11 Febbraio 1987
1. Come abbiamo visto nelle recenti catechesi, l'evangelista Matteo conclude la sua genealogia di Gesù, Figlio di Maria, collocata all'inizio del suo Vangelo, con le parole "Gesù chiamato Cristo" ( Mt 1,16 ).
Il termine "Cristo" è l'equivalente greco della parola ebraica "Messia", che vuol dire "Unto".
Israele, il popolo eletto da Dio, ha vissuto per generazioni nell'attesa del compimento della promessa del Messia, alla cui venuta fu preparato attraverso la storia dell'alleanza.
Il Messia, cioè l'"Unto" mandato da Dio, doveva dare compimento alla vocazione del popolo dell'alleanza, al quale per mezzo della rivelazione era stato concesso il privilegio di conoscere la verità su Dio stesso e sul suo progetto di salvezza.
2. L'attribuzione del nome "Cristo" a Gesù di Nazaret è la testimonianza che gli apostoli e la Chiesa primitiva avevano riconosciuto che in lui si erano realizzati i disegni del Dio dell'alleanza e le attese di Israele.
È quanto ha proclamato Pietro nel giorno della Pentecoste, quando, ispirato dallo Spirito Santo, parlò per la prima volta agli abitanti di Gerusalemme e ai pellegrini venuti per le feste: "Sappia dunque con certezza tutta la casa di Israele che Dio ha costituito Signore e Cristo quel Gesù che voi avete crocifisso" ( At 2,36 ).

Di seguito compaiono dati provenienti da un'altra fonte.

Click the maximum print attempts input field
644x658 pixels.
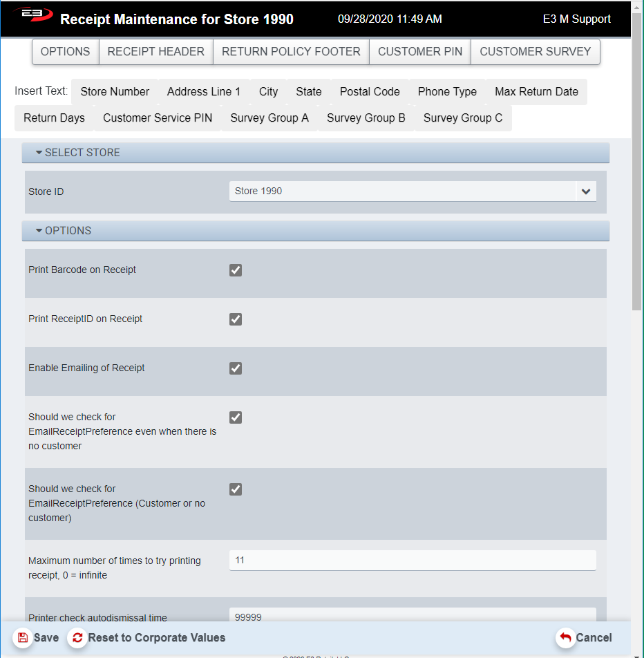pos(413,561)
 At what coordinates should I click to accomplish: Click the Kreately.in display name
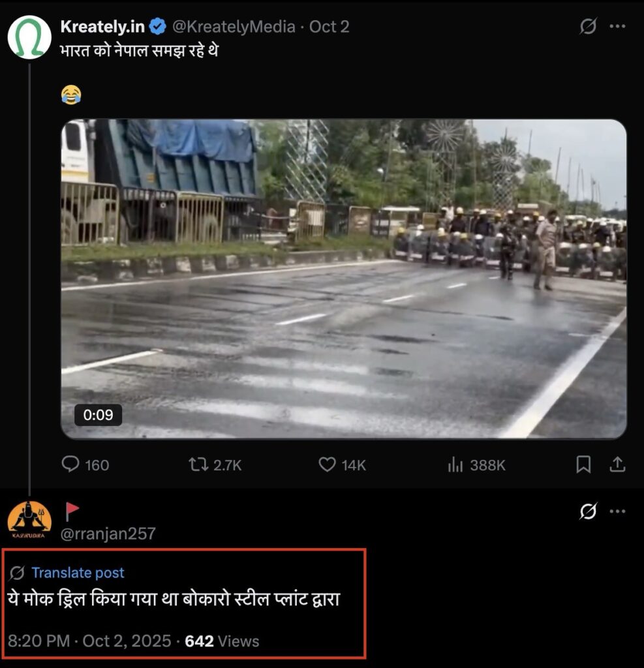102,27
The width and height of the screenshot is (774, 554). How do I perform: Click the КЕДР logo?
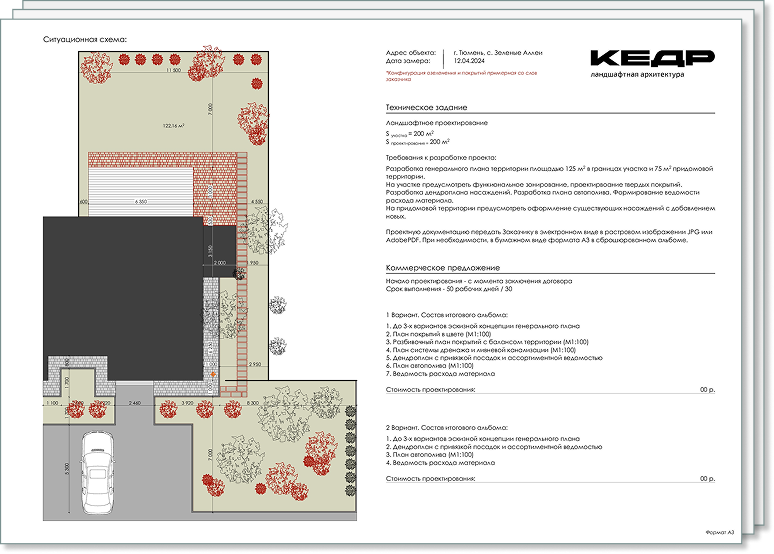pyautogui.click(x=651, y=59)
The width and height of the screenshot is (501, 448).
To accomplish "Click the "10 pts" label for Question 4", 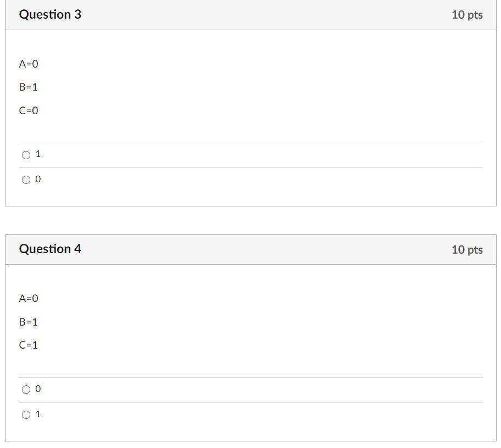I will [467, 249].
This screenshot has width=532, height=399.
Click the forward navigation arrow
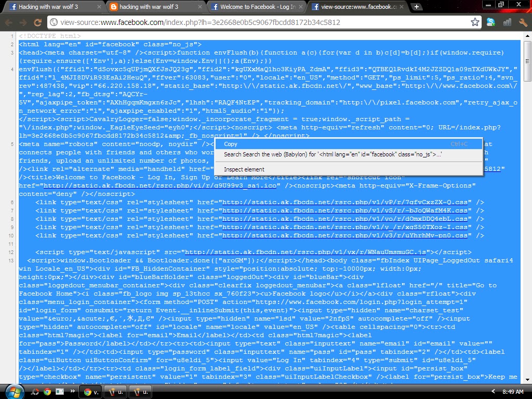22,23
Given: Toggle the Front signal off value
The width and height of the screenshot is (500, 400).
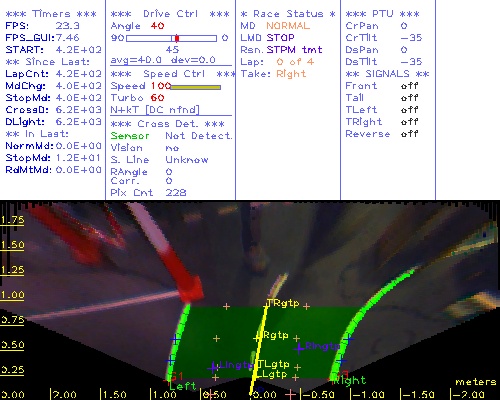Looking at the screenshot, I should (409, 86).
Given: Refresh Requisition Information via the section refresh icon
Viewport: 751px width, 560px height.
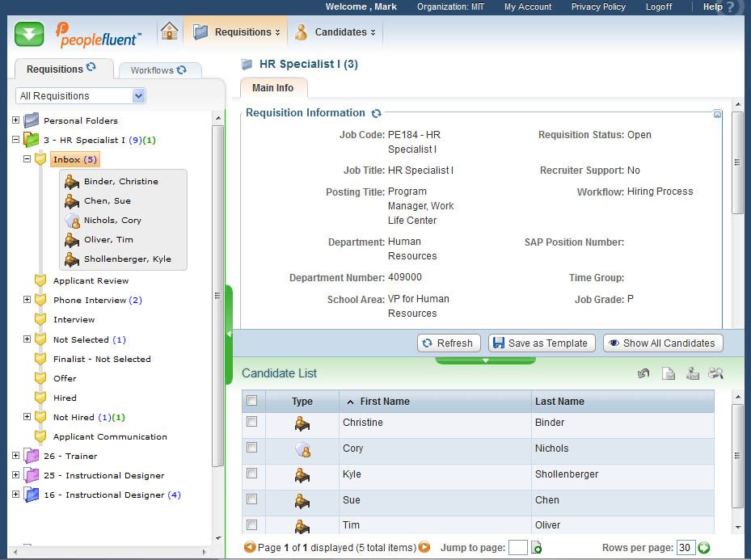Looking at the screenshot, I should click(376, 114).
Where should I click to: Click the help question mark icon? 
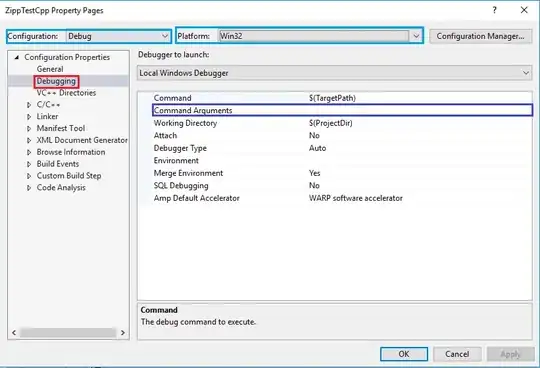[495, 10]
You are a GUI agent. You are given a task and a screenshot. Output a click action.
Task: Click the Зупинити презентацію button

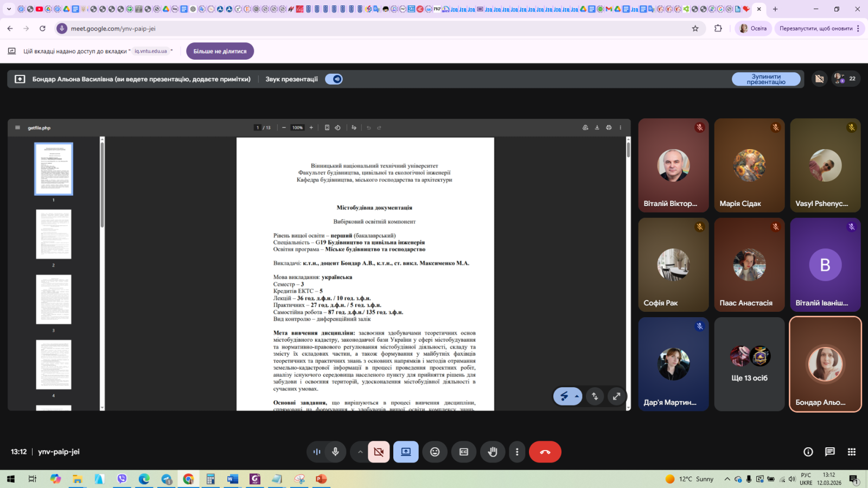coord(765,79)
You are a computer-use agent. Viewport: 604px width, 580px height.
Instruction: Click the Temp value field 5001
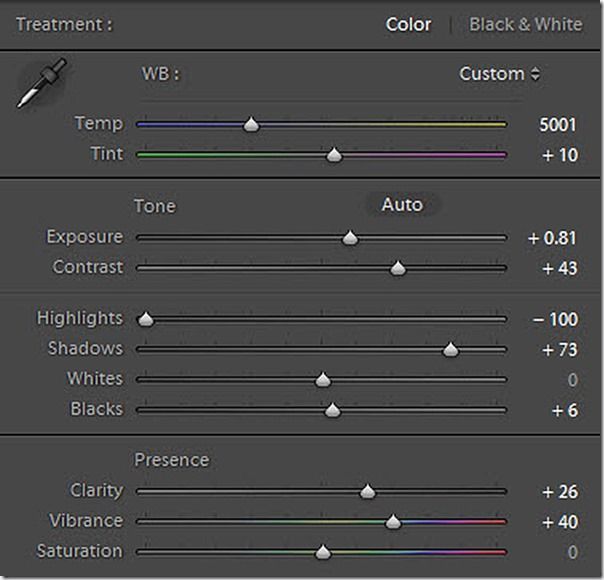point(558,125)
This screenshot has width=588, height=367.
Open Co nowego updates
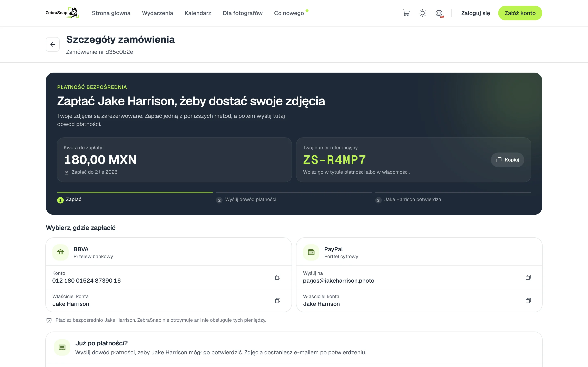289,13
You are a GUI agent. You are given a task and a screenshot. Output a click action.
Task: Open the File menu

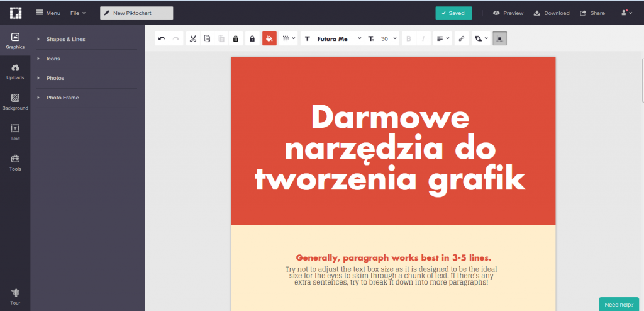[78, 13]
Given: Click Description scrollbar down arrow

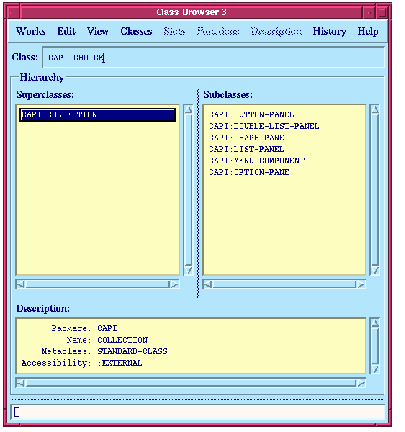Looking at the screenshot, I should (375, 369).
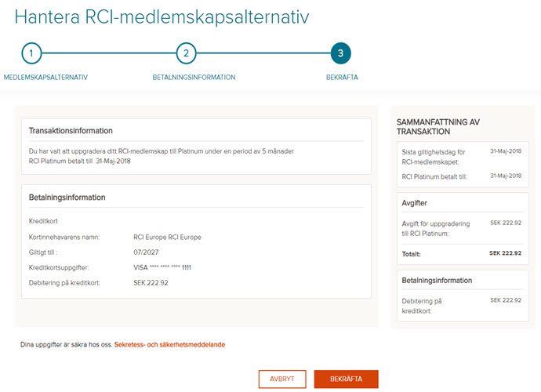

3. Il discorso di Pietro e la genealogia di Matteo ripropongono il ricco contenuto della parola "Messia-Cristo" che si trova nell'Antico Testamento e che affronteremo nelle prossime catechesi.
La parola "Messia" includendo l'idea di unzione, può essere compresa solo in connessione con l'istituzione religiosa dell'unzione con l'olio, che era in uso in Israele e che - come ben sappiamo - dall'antica alleanza passò anche alla nuova.
Nella storia dell'antica alleanza ricevettero questa unzione persone chiamate da Dio all'officio e alla dignità di re, o di sacerdote o di profeta.
La verità sul Cristo-Messia va dunque riletta nel contesto biblico di questo triplice "munus", che nell'antica alleanza veniva conferito a coloro che erano destinati a guidare o a rappresentare il popolo di Dio.
Nella presente catechesi intendiamo soffermarci sull'ufficio e la dignità di Cristo in quanto Re.
4. Quando l'angelo Gabriele annunzia alla Vergine Maria che è stata scelta per essere la Madre del Salvatore, le parla della regalità di suo figlio: "… il Signore Dio gli darà il trono di Davide suo padre, e regnerà per sempre sulla casa di Giacobbe e il suo regno non avrà fine" ( Lc 1,32-33 ).
Queste parole sembrano corrispondere alla promessa fatta al re Davide: "Quando i tuoi giorni saranno compiuti … io assicurerò dopo di te la discendenza … e renderò stabile il suo regno.
Egli edificherà una casa al mio nome e io renderò stabile per sempre il trono del suo regno.
Io gli sarò padre, ed egli mi sarà figlio" ( 2 Sam 7,12-14 ).
Si può dire che questa promessa si è compiuta in una certa misura in Salomone, figlio e diretto successore di Davide.
Ma il senso pieno della promessa andava ben oltre i confini di un regno terreno e riguardava non soltanto un futuro lontano, ma addirittura una realtà che andava oltre la storia, il tempo e lo spazio: "io renderò stabile il trono del suo regno per sempre" ( 2 Sam 7,13 ).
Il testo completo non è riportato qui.